Composable security of delegated quantum computation

TL;DR

This paper establishes a formal framework for the composable security of delegated quantum computation, analyzing existing protocols under this rigorous standard and demonstrating their security within this new paradigm.

Contribution

It introduces a composable security definition for delegated quantum computation and applies it to evaluate the security of existing protocols.

Findings

Existing protocols are secure under the new composable security definitions.

The security of protocols can be characterized by a combination of trace-distance criteria.

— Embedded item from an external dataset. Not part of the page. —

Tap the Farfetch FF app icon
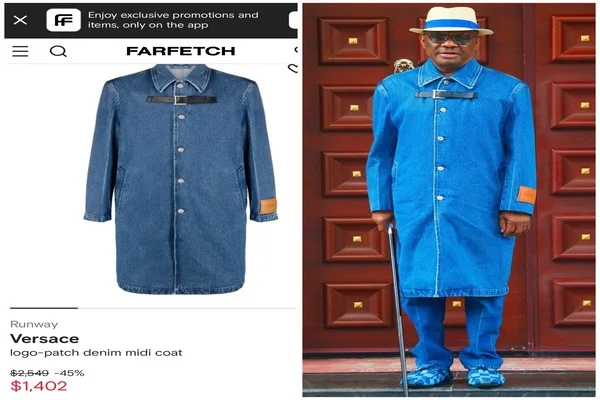The image size is (600, 400). pos(64,20)
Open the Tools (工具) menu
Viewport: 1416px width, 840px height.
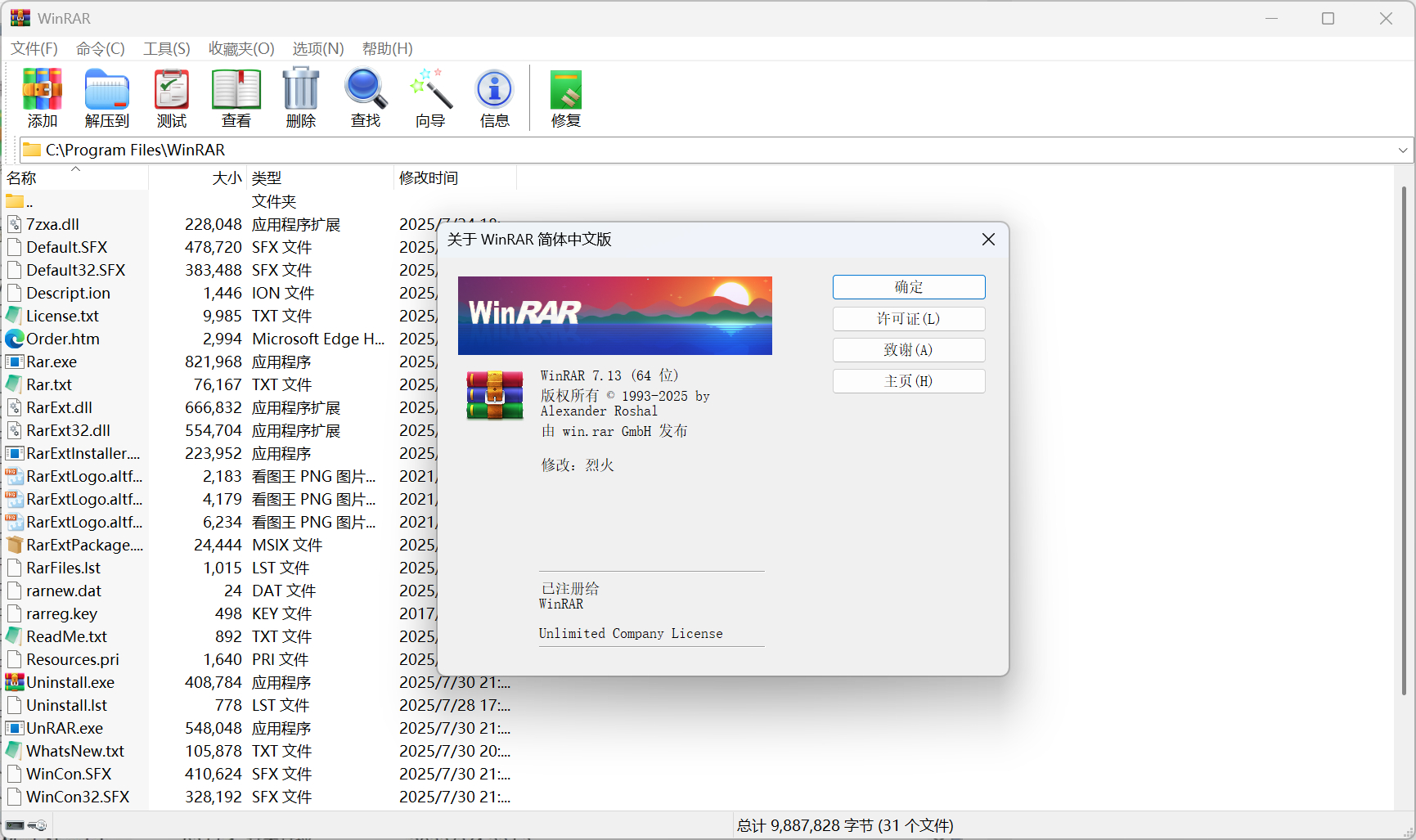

Composable security ensures protocols remain secure when combined or run in parallel.

Abstract

Delegating difficult computations to remote large computation facilities, with appropriate security guarantees, is a possible solution for the ever-growing needs of personal computing power. For delegated computation protocols to be usable in a larger context---or simply to securely run two protocols in parallel---the security definitions need to be composable. Here, we define composable security for delegated quantum computation. We distinguish between protocols which provide only blindness---the computation is hidden from the server---and those that are also verifiable---the client can check that it has received the correct result. We show that the composable security definition capturing both these notions can be reduced to a combination of several distinct "trace-distance-type" criteria---which are, individually, non-composable security definitions. Additionally, we study the security of some known delegated quantum computation protocols, including Broadbent, Fitzsimons and Kashefi's Universal Blind Quantum Computation protocol. Even though these protocols were originally proposed with insufficient security criteria, they turn out to still be secure given the stronger composable definitions.